The woman gave out a help-yourself-what-do-I-care shrug. It was impossible to know whether she understood English, or whether the gesture with the chair was enough. The men continued what seemed to be an argument. Here there was no heap of overflowing bags: presumably this intense little circle, like Bea herself, had no local purpose other than refuge from the griddle of the streets. Odors of eggs and coffee all around. Floating tongues of perfume: a mannequin sailing by, uncannily tall, feet uncannily long, a trail of silky garments over one long arm, breastless, eyes of glass, Matisse-red mouth, perfection of jaw and limbs and stiffened hair, the very model of a Parisian model, exuding streams of fragrance.

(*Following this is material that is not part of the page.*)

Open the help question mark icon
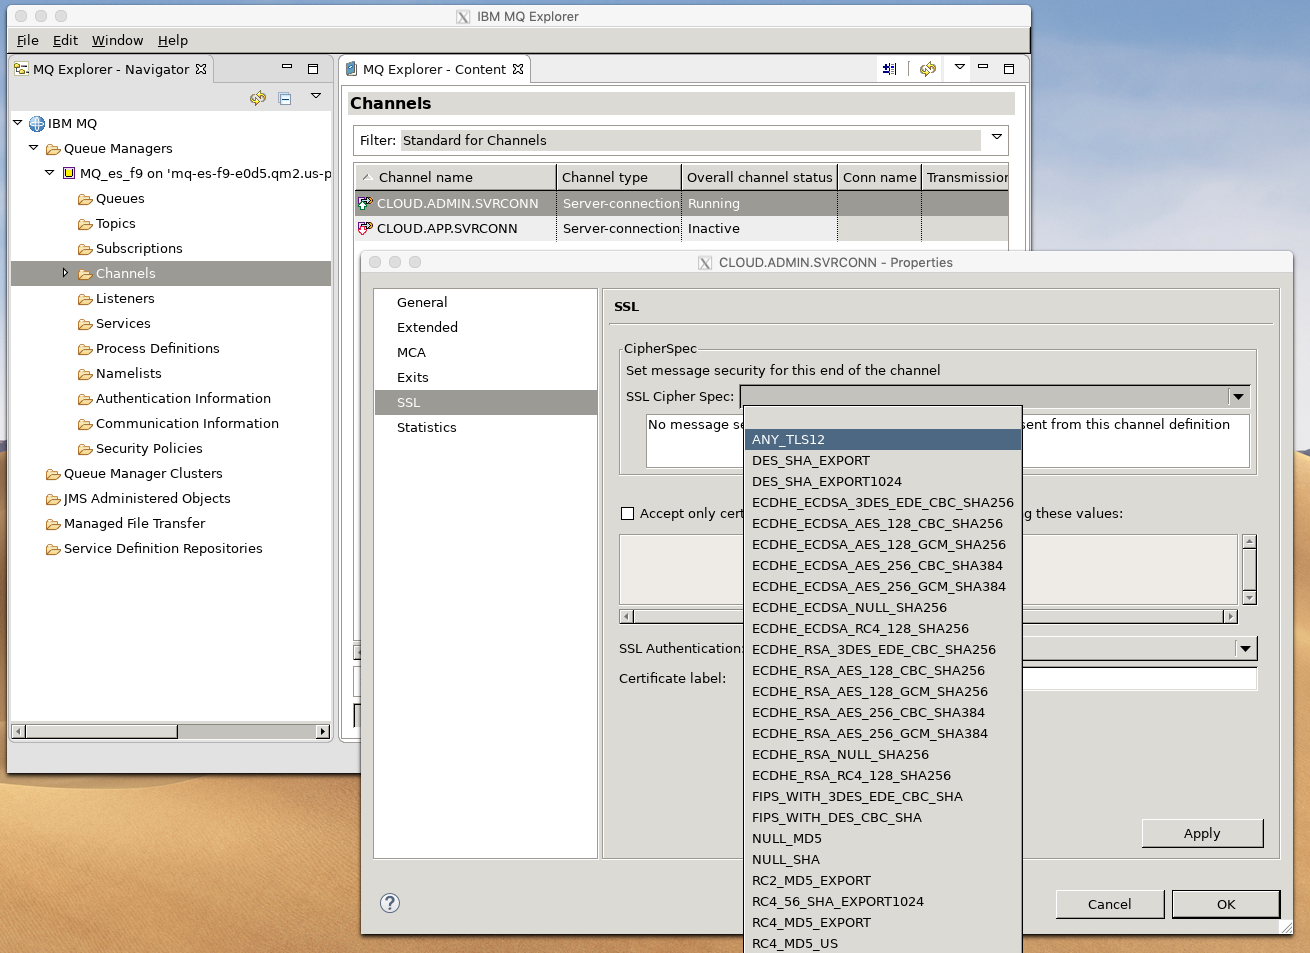This screenshot has width=1310, height=953. tap(390, 903)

The men stared, as if sighting a yellow tiger in a place that smelled of kitchen. “Imbéciles,” the woman muttered; these syllables, addressed to Bea, were roughened by an unidentifiable accent. The accent matched the woman’s hard look: tight black curls sprouting from an angry head. The visionary living robot slid away, and the men resumed their quarrel — if it was a quarrel. Their talk was French and not-French, it had the sound of half a dozen languages all at once: Europe scrambled. A quarrel, a protest, a lament, a bark of resignation? Bea sank into the clear relief of sitting still and shedding warmth — she could almost fall asleep against these enigmatic contentious voices, wavering like underwater flora at the far rim of her fatigue. The deadly walk back to the hotel still ahead. These people, who were they, where did they come from? Too shabby, too provisional, to be ordinary citizens. They didn’t belong, they were out of place and out of sorts. They hung their cigarettes from their lower lips only to let the time pass. The woman, with those impatient furious whorls springing up around a blotched face, stood up and was pulled down by one of the men. She stood up again, to go where? Where had they come from, where could they go?
Bea left them finally. She had seen their like strewn all over Paris.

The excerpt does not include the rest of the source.